Transcribe the data below verbatim from the line with "[Visit us on Youtube] (324, 1566)" to the line with "Supply Chain Revolution (126, 2322)". Include both of those lines.
Start of MATERIAL PROVIDED
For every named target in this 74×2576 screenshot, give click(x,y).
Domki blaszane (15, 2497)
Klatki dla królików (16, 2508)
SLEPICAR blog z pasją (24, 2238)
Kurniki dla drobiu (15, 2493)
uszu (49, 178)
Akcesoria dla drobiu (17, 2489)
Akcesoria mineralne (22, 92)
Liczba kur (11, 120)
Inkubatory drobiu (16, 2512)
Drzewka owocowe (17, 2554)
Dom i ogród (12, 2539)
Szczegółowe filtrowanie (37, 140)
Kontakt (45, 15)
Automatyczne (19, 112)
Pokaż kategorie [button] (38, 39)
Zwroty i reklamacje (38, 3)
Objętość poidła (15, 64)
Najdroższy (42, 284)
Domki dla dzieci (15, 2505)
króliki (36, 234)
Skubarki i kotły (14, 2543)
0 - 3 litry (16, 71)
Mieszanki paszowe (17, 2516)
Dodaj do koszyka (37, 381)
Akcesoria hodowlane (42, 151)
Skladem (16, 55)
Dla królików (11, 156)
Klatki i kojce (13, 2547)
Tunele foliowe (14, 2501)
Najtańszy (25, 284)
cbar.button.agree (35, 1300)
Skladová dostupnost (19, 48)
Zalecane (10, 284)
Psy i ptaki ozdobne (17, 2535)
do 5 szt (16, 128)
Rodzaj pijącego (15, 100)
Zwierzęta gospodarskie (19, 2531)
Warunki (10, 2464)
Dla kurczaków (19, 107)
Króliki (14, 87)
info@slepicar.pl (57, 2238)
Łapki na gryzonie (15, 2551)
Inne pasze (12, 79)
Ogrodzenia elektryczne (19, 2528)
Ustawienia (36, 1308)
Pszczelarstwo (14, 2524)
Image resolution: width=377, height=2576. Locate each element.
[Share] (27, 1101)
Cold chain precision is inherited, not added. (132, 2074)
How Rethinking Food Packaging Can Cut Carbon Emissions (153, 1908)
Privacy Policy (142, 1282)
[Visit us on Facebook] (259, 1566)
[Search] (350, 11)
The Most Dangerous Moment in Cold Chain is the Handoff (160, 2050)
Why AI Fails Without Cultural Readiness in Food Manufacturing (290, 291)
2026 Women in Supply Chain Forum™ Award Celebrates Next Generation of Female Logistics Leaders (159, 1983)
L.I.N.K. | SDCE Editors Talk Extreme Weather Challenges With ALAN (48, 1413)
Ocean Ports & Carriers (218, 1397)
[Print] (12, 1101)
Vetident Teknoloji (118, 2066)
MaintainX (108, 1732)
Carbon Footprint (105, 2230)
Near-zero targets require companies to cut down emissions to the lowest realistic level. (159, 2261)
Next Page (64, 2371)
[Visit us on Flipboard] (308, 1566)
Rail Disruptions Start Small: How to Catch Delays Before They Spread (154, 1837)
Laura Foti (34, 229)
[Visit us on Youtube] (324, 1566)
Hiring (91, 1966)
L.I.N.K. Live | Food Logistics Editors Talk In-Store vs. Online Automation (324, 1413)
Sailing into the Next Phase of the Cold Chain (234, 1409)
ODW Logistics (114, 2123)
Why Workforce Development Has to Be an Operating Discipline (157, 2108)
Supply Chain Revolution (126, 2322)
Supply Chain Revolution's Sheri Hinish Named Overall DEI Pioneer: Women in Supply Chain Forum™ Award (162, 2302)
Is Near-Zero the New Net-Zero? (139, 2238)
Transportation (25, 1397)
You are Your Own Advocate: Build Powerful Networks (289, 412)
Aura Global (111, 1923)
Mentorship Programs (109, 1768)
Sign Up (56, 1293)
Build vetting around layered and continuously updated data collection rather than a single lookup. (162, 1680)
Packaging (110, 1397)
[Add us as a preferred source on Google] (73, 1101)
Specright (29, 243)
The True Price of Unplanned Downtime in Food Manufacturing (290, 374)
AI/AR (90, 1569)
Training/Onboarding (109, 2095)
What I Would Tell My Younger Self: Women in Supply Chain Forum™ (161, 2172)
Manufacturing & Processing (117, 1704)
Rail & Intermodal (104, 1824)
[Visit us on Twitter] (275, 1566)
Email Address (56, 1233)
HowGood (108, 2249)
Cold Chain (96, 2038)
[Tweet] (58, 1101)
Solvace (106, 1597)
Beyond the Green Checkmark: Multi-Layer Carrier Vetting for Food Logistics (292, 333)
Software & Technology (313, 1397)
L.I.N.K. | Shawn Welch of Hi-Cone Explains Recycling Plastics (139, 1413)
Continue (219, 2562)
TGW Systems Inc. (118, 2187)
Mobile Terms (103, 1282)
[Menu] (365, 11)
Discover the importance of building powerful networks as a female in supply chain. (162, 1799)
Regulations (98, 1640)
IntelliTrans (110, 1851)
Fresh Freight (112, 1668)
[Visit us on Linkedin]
End of MATERIAL PROVIDED
Start of MATERIAL PROVIDED
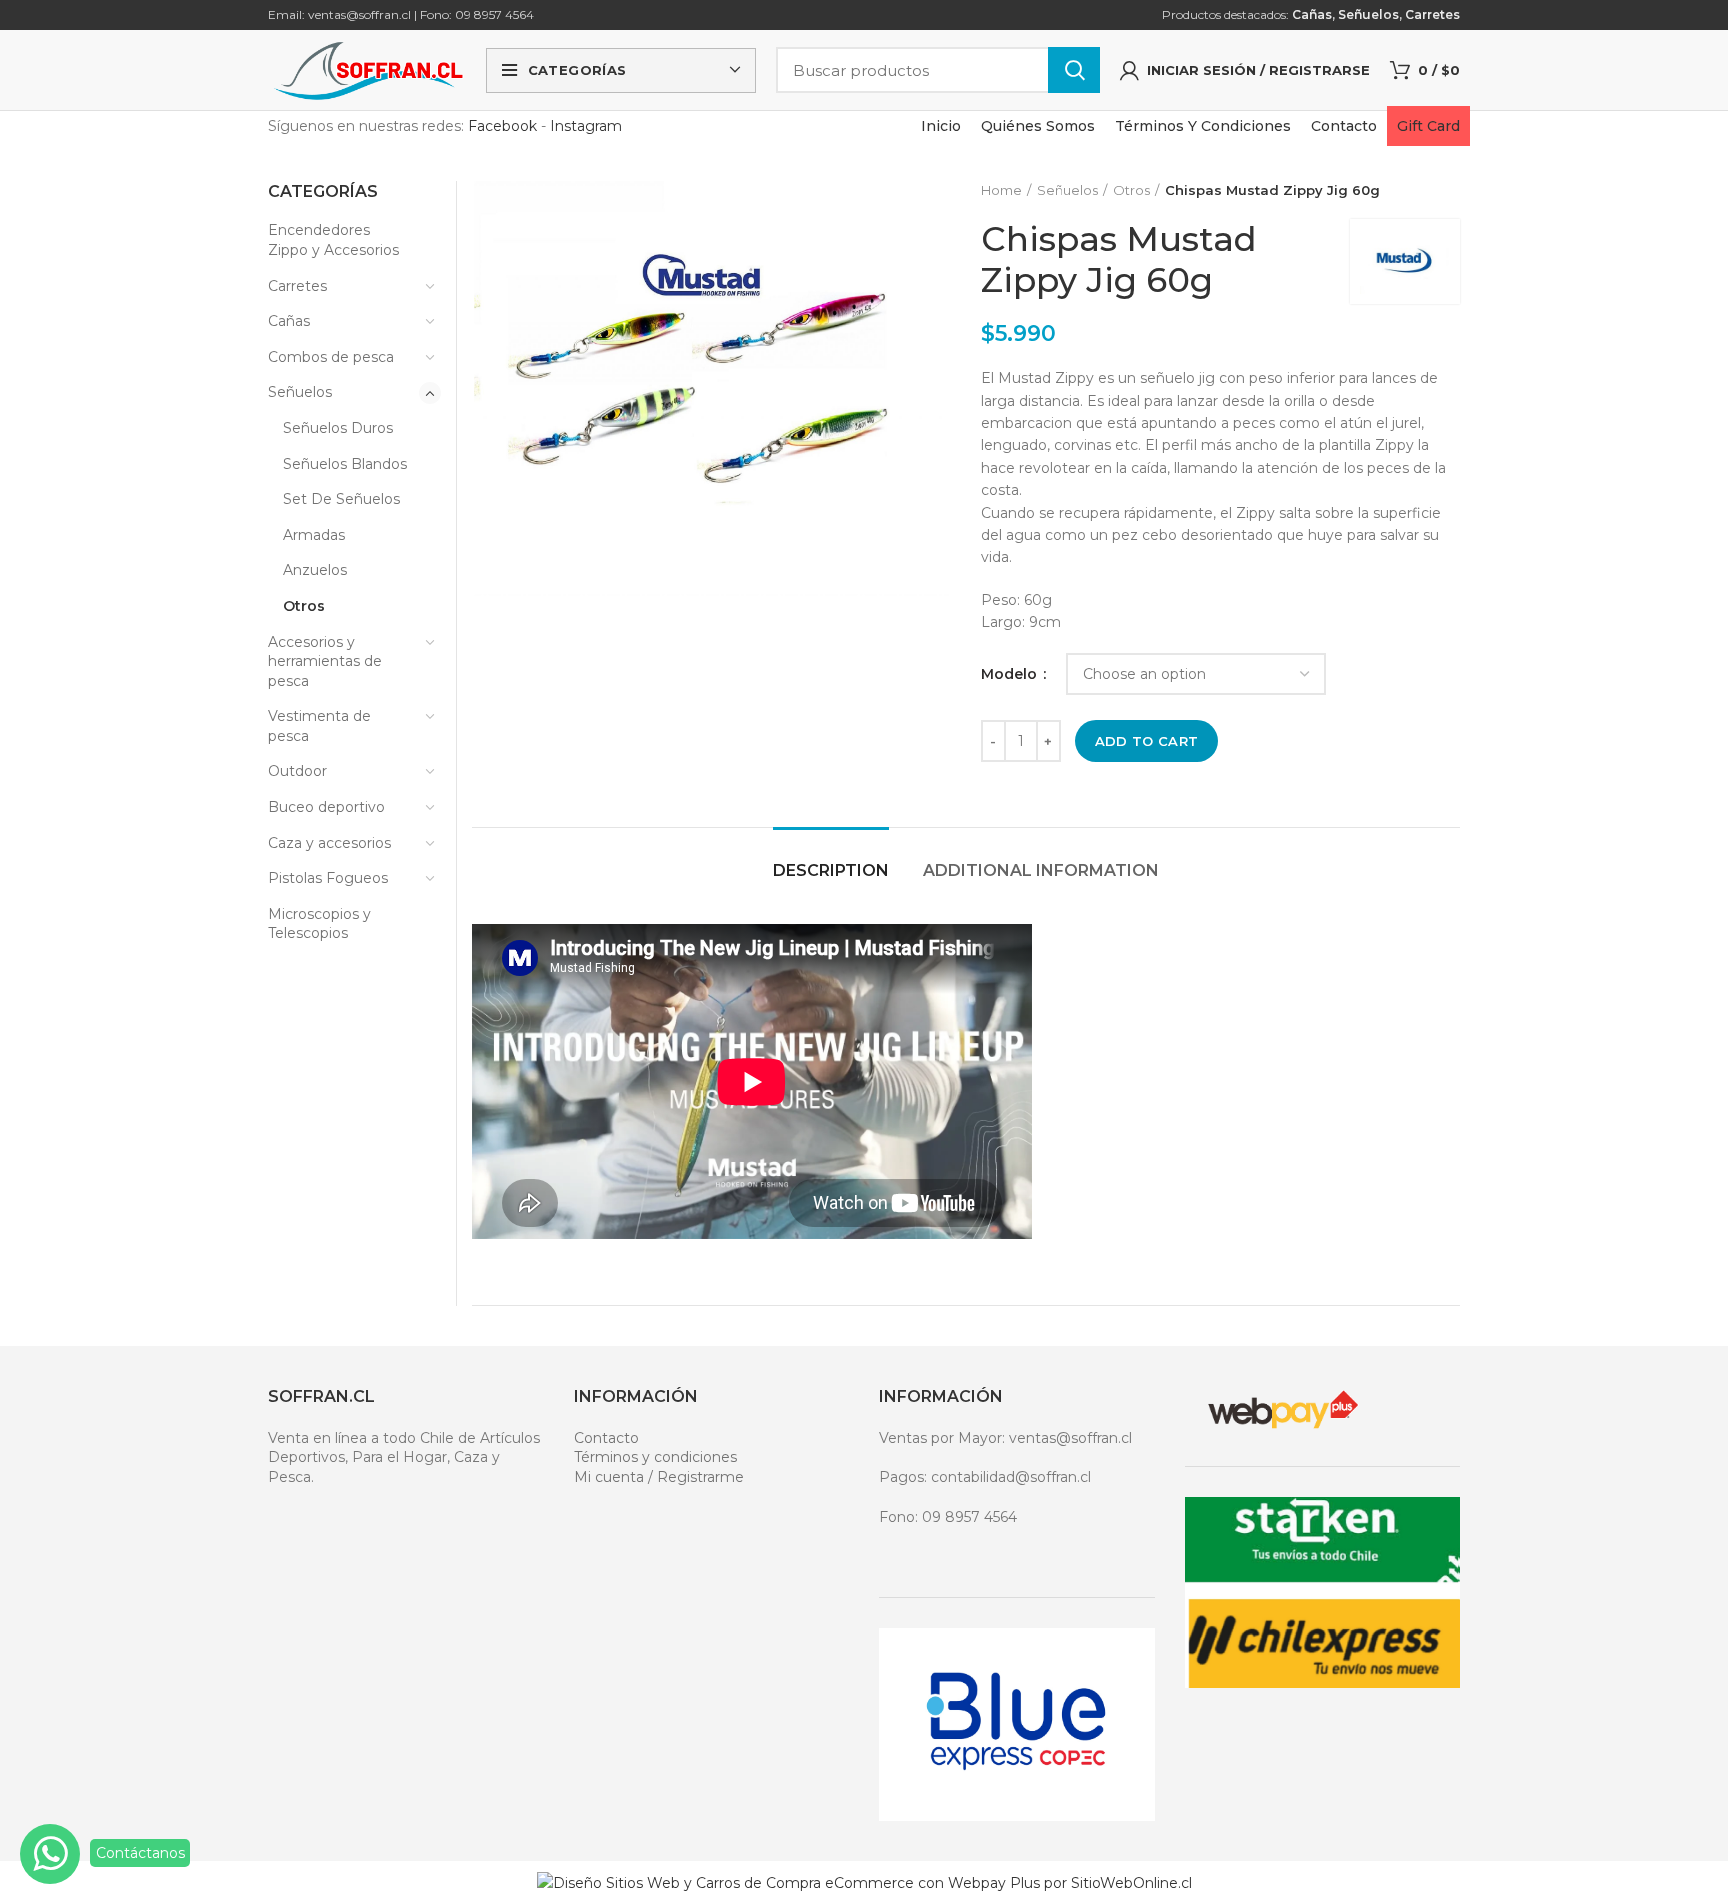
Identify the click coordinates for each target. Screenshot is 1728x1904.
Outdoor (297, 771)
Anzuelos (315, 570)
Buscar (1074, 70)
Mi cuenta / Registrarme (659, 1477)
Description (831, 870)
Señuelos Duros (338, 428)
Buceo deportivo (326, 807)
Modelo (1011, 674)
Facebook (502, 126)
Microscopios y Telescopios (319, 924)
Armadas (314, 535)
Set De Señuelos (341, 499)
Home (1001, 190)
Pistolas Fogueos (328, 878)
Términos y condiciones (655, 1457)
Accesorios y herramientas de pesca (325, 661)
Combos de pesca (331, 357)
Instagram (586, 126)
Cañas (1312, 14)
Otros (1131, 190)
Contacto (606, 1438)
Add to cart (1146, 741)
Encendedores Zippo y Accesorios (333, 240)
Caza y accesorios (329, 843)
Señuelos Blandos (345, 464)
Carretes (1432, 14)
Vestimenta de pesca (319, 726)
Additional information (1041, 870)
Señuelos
End of MATERIAL PROVIDED
WORKED SOLUTION:
[Visit us on Youtube] (324, 1566)
Hiring (91, 1966)
L.I.N.K. Live | Food Logistics Editors Talk In-Store vs. Online Automation (324, 1413)
Sailing into the Next Phase of the Cold Chain (234, 1409)
ODW Logistics (114, 2123)
Why Workforce Development Has to Be an Operating Discipline (157, 2108)
Supply Chain Revolution (126, 2322)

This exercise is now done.